Another challenge is that while publishers can try to prevent AI companies from scraping their data by placing restrictions in their robots.txt files, these requests are not legally binding, and compliance with these restrictions is voluntary. (Think of it as a “do not access” sign for data, but without the force of law.)

Major search engines honor these opt-out requests, and several large AI companies, including OpenAI and Anthropic, have publicly stated that they do so as well. But other companies, including the AI-powered search engine Perplexity, have been accused of ignoring them. Perplexity CEO Aravind Srinivas told me that the company respects publishers’ data restrictions. He added that while the company has worked with third-party web crawlers in the past that didn’t always follow the robots exclusion protocol, it has “made adjustments with our vendors to ensure that they are respecting the robots.txt file when crawling on behalf of Perplexity.”

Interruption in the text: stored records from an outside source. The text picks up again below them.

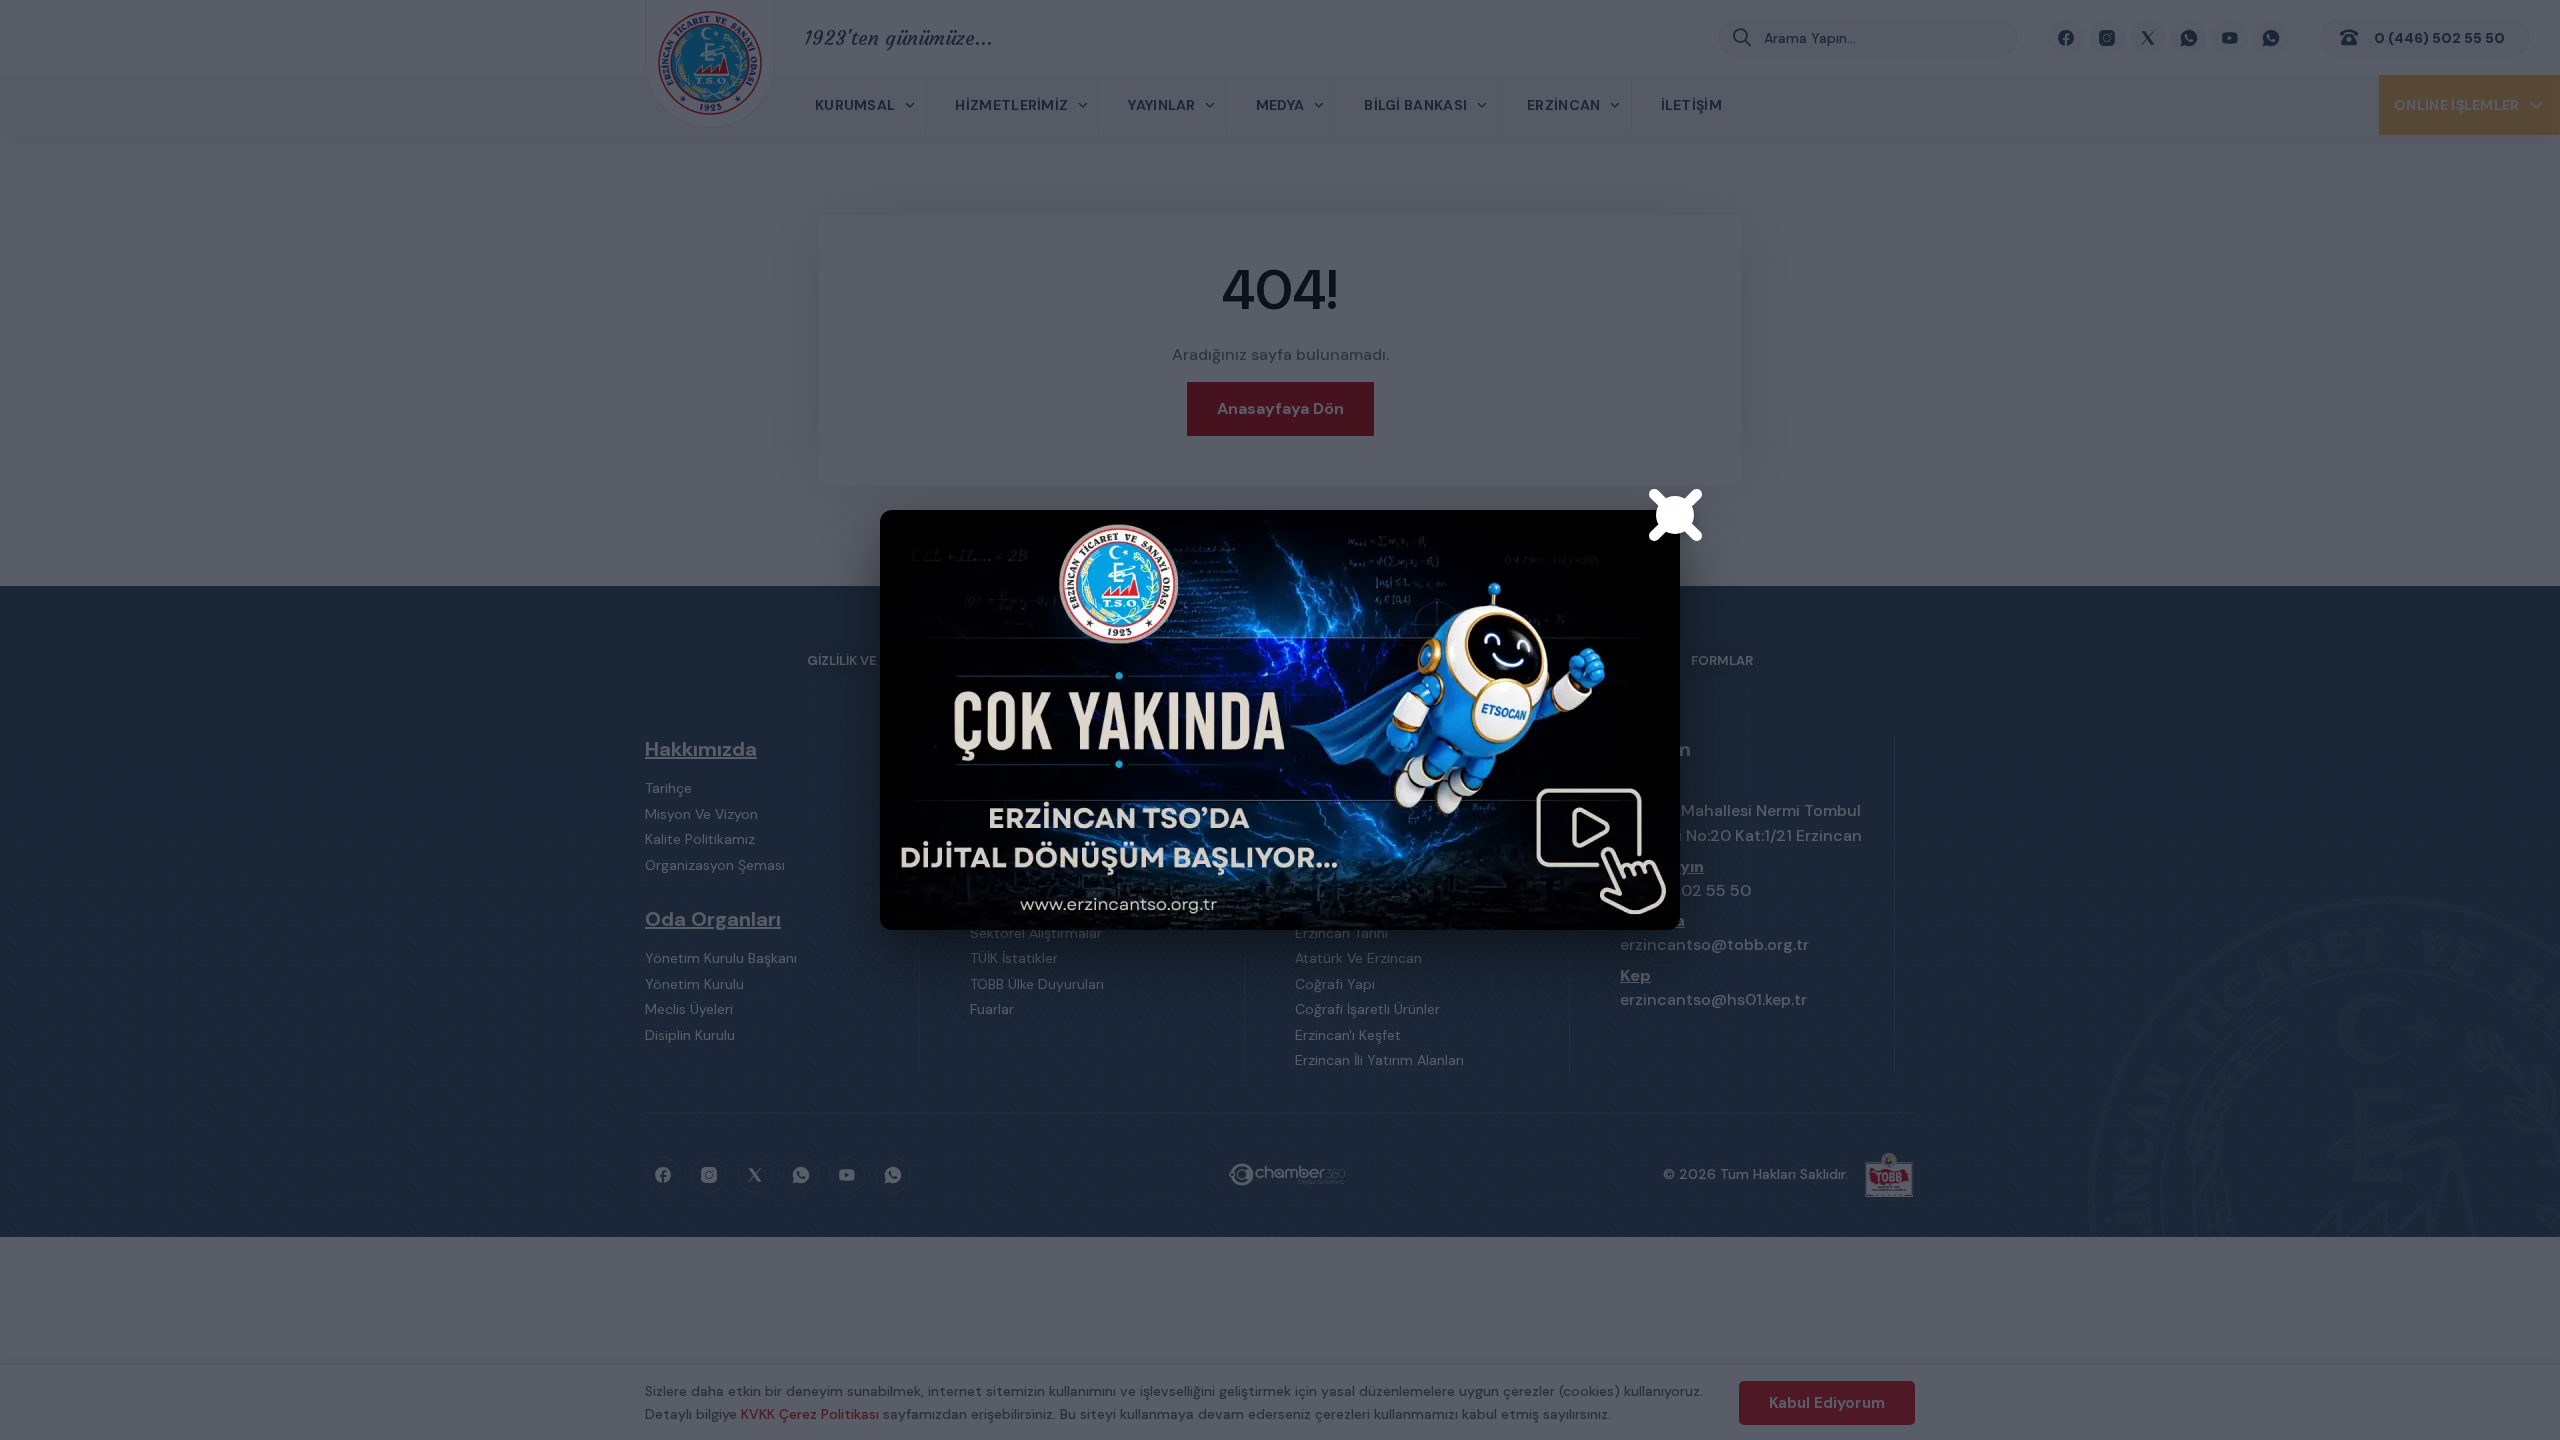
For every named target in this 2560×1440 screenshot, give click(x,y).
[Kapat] (1675, 515)
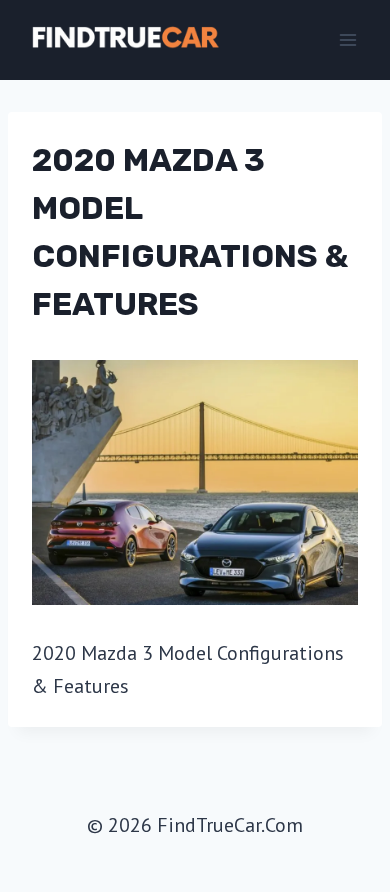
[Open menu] (347, 39)
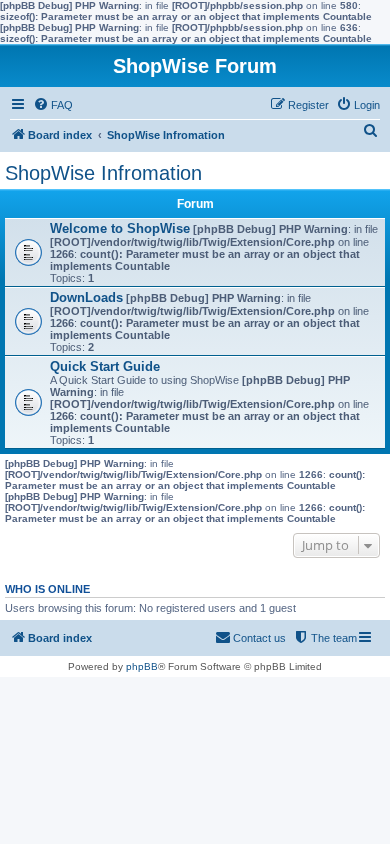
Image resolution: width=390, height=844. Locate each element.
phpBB (142, 666)
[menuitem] (53, 105)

Longpré said one of the study’s key findings is that we need new tools to give website owners more granular ways to control how their data is used. Some sites might object to AI giants using their data to train chatbots for profit, but might be willing to let a nonprofit or educational institution use the same data, he said. Right now, there’s no effective way for them to distinguish between those uses or block one while allowing the other.

But there’s also a lesson to be learned from this experience for big AI companies, which have treated the internet as an all-you-can-eat data buffet for years, without offering the owners of that data any value in return. Eventually, if you exploit the web, the web will eventually shut down.